EMBO J. 1992 Apr;11(4):1335-42. doi: 10.1002/j.1460-2075.1992.tb05178.x.
'Checkpoint' controls ensure that the events of the cell cycle are completed in an orderly fashion. For example, such controls delay mitosis until DNA synthesis and repair of radiation-induced DNA damage are complete. The rad series of radiosensitive fission yeast mutants was examined to identify strains deficient for the DNA damage-responsive checkpoint control. Five were identified. A characterization of one (rad1-1) and the wild-type is presented. The rad1-1 mutant does not arrest after irradiation, is sensitive to killing by radiation and is not arrested by hydroxyurea, and thus is also deficient for the DNA synthesis-responsive checkpoint control. The radiosensitivity of the rad1-1 mutant was greatly reduced when irradiated and maintained for 6 h in a non-dividing (density inhibited) state, demonstrating that rad1-1 is repair proficient and radiosensitive only through failure to delay. The checkpoint controls for which rad1 is required appear to regulate G2-M progression through the activity of cdc2, here implicated in this role by the coincidence of the radiation transition point and the cdc2 execution point.

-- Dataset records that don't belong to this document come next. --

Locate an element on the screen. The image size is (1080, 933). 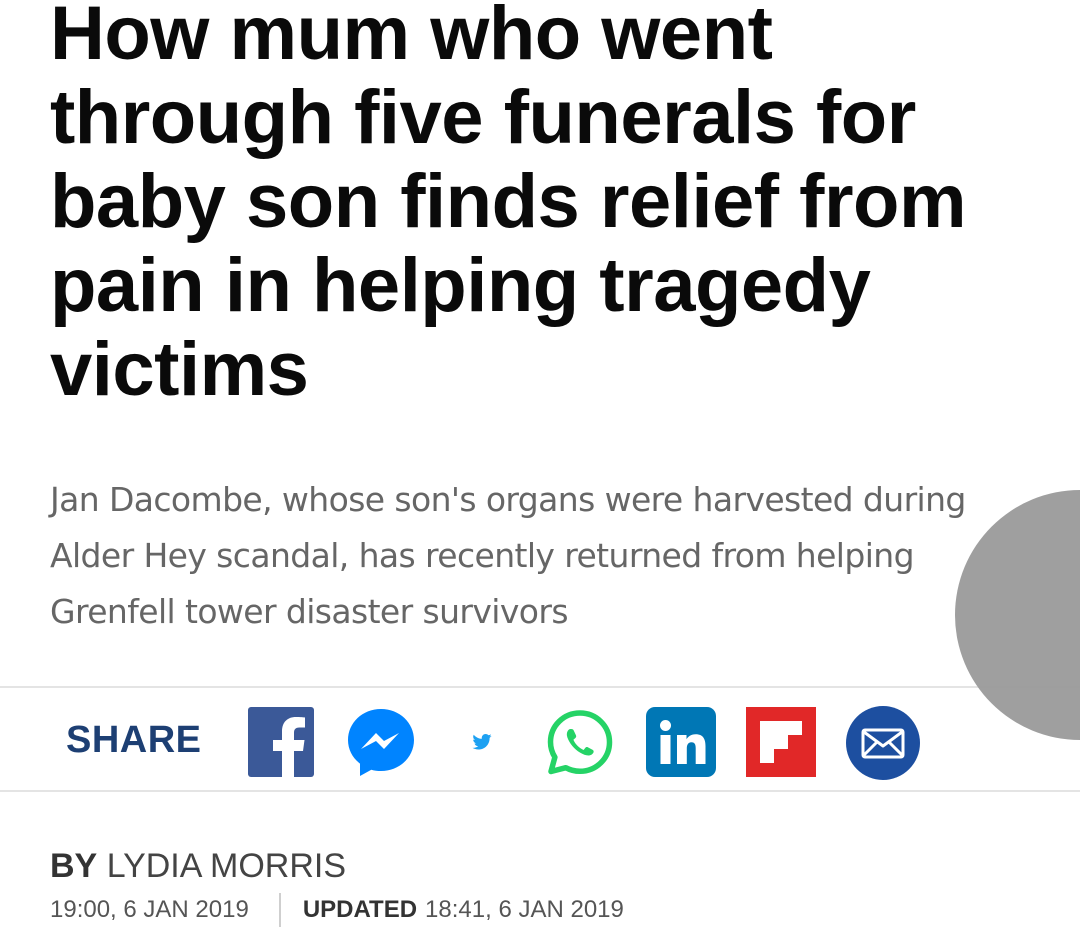
byline: BY LYDIA MORRIS is located at coordinates (198, 866).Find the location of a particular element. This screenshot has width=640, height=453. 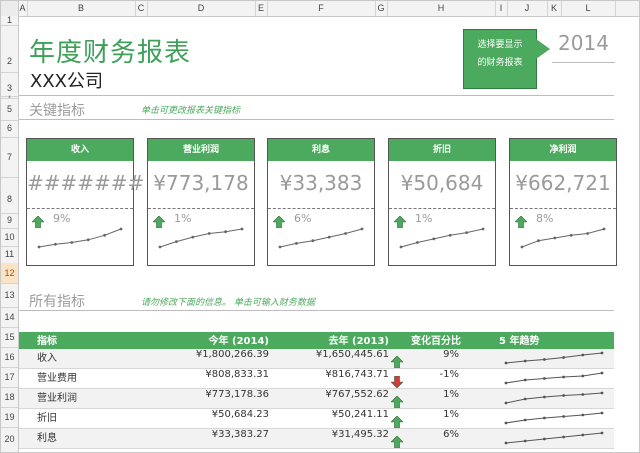

cell-change-pct: 9% is located at coordinates (439, 354).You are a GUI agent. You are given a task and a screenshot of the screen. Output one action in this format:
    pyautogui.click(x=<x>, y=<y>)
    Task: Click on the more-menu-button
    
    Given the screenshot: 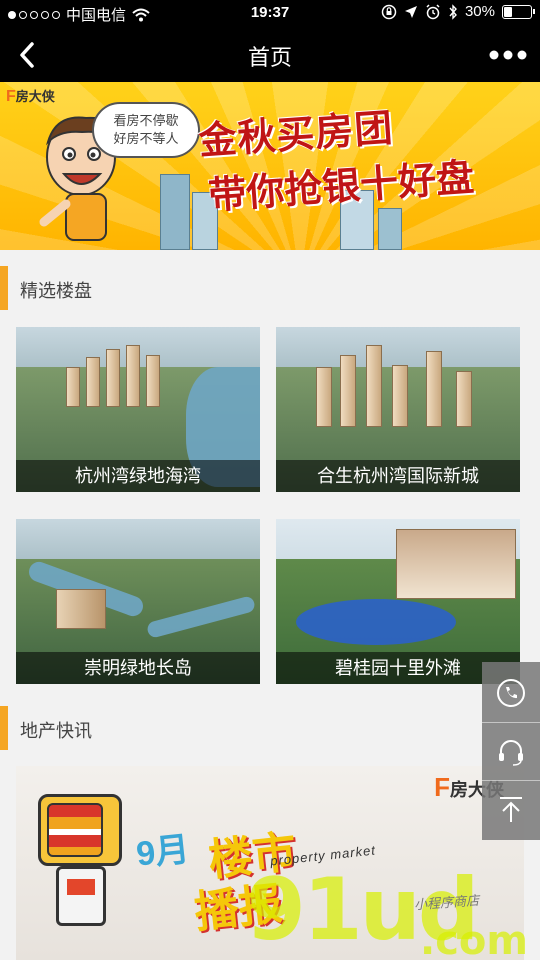 What is the action you would take?
    pyautogui.click(x=508, y=55)
    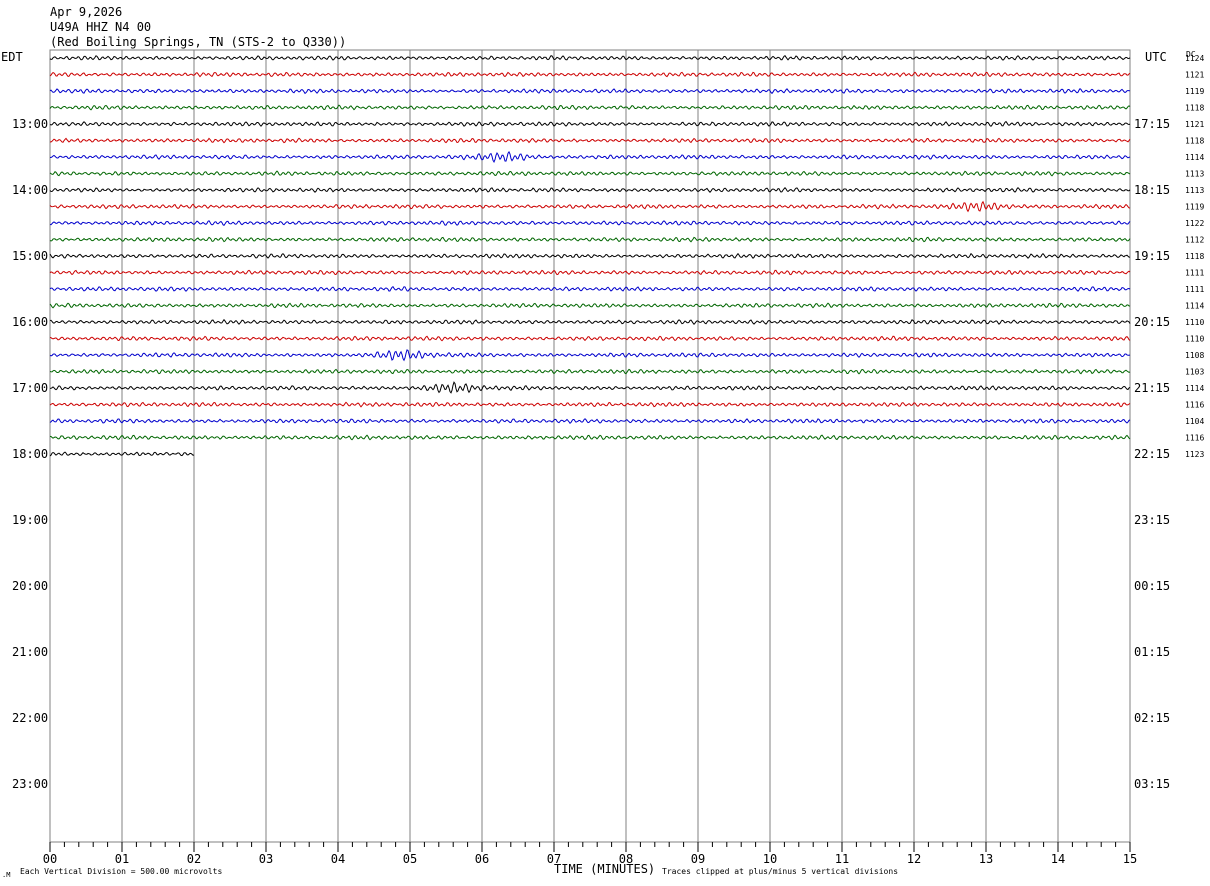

“关卡”控制确保细胞周期事件按顺序完成。例如,此类控制会延迟有丝分裂,直到DNA合成以及辐射诱导的DNA损伤修复完成。研究了对辐射敏感的裂殖酵母突变体的rad系列,以鉴定DNA损伤反应性关卡控制缺陷的菌株。鉴定出了5个。本文介绍了其中一个(rad1-1)与野生型的特征。rad1-1突变体在辐照后不会停滞,对辐射杀伤敏感,并且不会被羟基脲阻滞,因此在DNA合成反应性关卡控制方面也存在缺陷。当rad1-1突变体在非分裂(密度抑制)状态下辐照并维持6小时后,其辐射敏感性大大降低,这表明rad1-1修复能力正常,只是由于未能延迟才对辐射敏感。rad1所需的关卡控制似乎通过cdc2的活性来调节G2-M期进程,此处辐射转变点与cdc2执行点的重合表明cdc2参与了这一作用。